Apache tears are rounded pebbles of obsidian or "obsidianites" composed of black or dark-colored natural volcanic glass, usually of rhyolitic composition and bearing conchoidal fracture. Also known by the lithologic term marekanite, this variety of obsidian occurs as subrounded to subangular bodies up to about 2 in in diameter, often bearing indented surfaces. Internally the pebbles sometimes contain fine bands or microlites and though in reflected light they appear black and opaque, they may be translucent in transmitted light. Apache tears fall between 5 and 5.5 in hardness on the Mohs scale.

== Geology ==
Apache tears originate from siliceous lava flows, lava domes or ash-flow tuffs, often in close association with or embedded in, gray perlite. The spherules occur as cores within perlite masses that typically exhibit texture of concentrically curved, onion-skin fractures. Formation is apparently related to differential cooling and various alkali and water contents. Excessive water present during cooling and quenching of rhyolitic lava causes obsidian to hydrate (i.e., water entering the obsidian glass converts it to perlite). Where perlite is incompletely hydrated, fresh obsidian cores remain as pebbles of marekanite, or Apache tears; this origin has been occasionally described in the geologic literature.
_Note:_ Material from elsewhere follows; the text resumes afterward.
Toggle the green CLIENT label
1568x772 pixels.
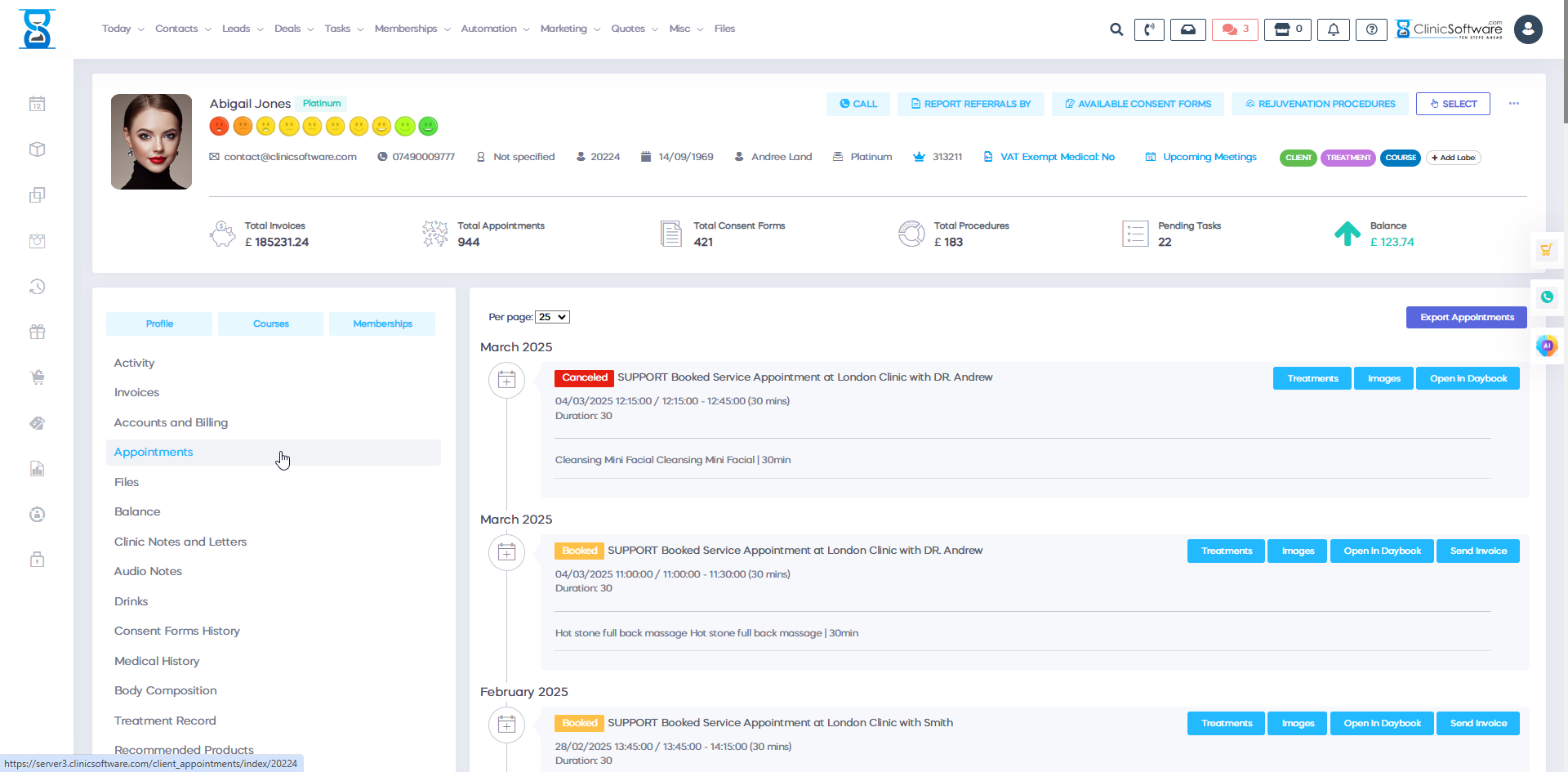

Apache tears are well known from tertiary volcanic terrain in numerous localities throughout the western United States, particularly Arizona, from where specimens were widely collected and sold in the lapidary and specimen trade. Several districts in western Nevada also have yielded abundant Apache tears eroding from tuff beds; such areas have been popularized in the lapidary trade through guides for rockhounds. Specimens from many of these sites have been avidly collected by rockhounds and lapidary enthusiasts, are often tumbled and may be considered semi-precious gemstones; locations are noted in the section "Gemstones of Nevada" by Rose and Ferdock.

== Culture ==
The name comes from a legend of the Apache tribe: about 75 Apaches and the US Cavalry fought on a mountain overlooking what is now Superior, Arizona, in the 1870s. Facing defeat, the outnumbered Apache warriors rode their horses off the mountain to their deaths rather than be killed. The wives and families of the warriors cried when they heard of the tragedy; their tears turned into stone upon hitting the ground.

American singer songwriter Johnny Cash wrote a song entitled "Apache Tears" for his 1964 album Bitter Tears: Ballads of the American Indian.